- [Work to complete]: Copy out the lines below word for word, leaving out the pictures.

# # # # #

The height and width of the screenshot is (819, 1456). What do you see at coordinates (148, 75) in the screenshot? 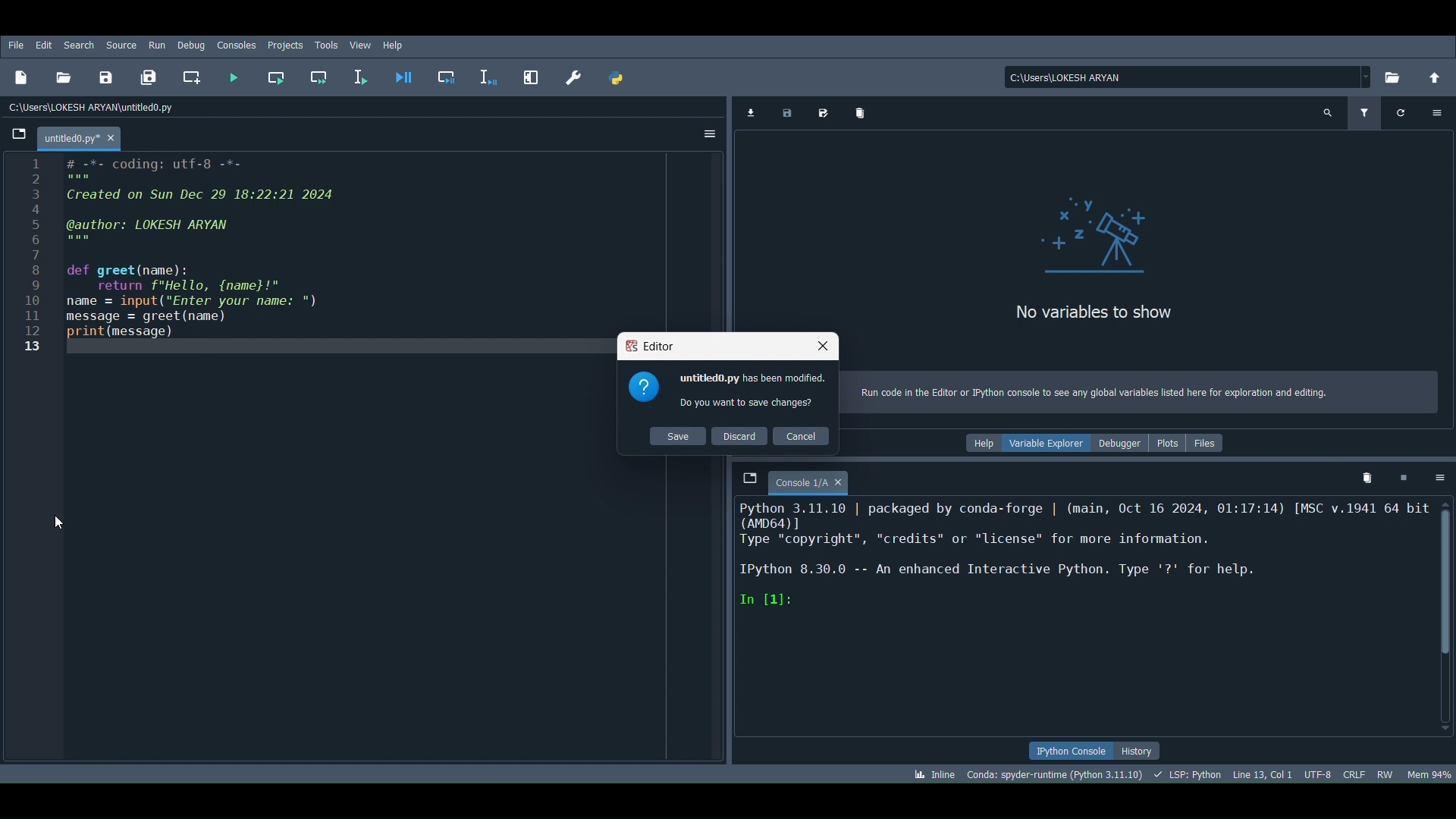
I see `Save all files (Ctrl + Alt + S)` at bounding box center [148, 75].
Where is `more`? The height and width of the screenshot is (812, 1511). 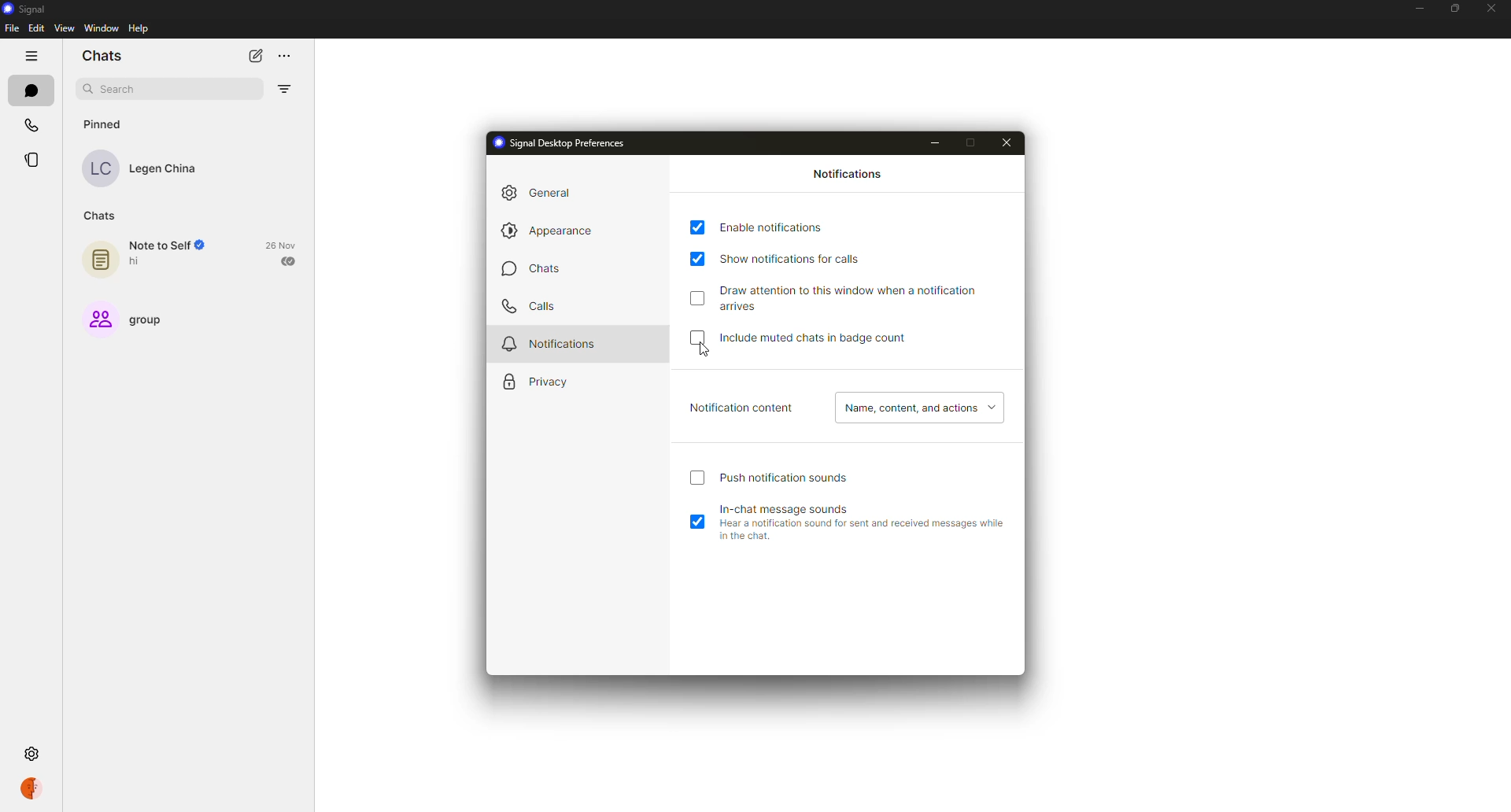
more is located at coordinates (286, 56).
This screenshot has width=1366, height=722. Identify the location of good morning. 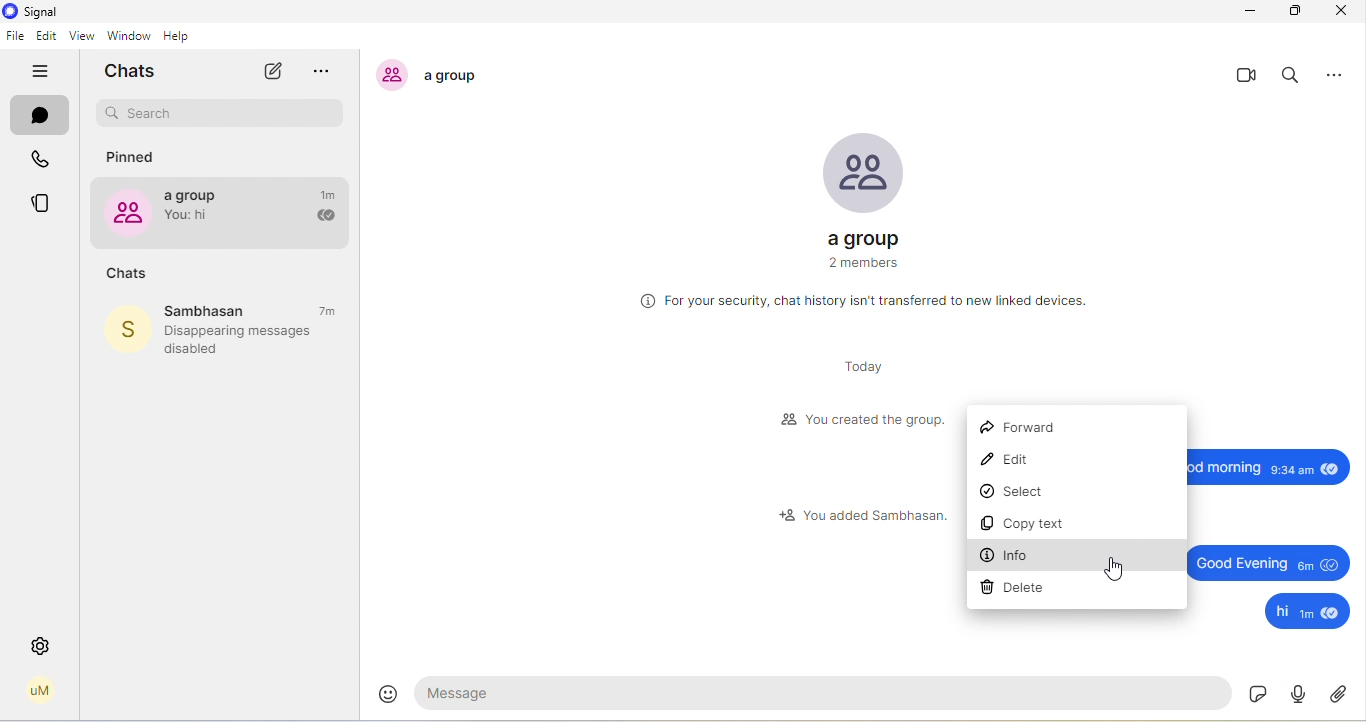
(1256, 464).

# # # # #

- [The result]:
The height and width of the screenshot is (819, 1456). What do you see at coordinates (148, 75) in the screenshot? 
I see `Save all files (Ctrl + Alt + S)` at bounding box center [148, 75].
Where is `more`? The height and width of the screenshot is (812, 1511). 
more is located at coordinates (286, 56).
This screenshot has width=1366, height=722. Identify the location of good morning. 
(1256, 464).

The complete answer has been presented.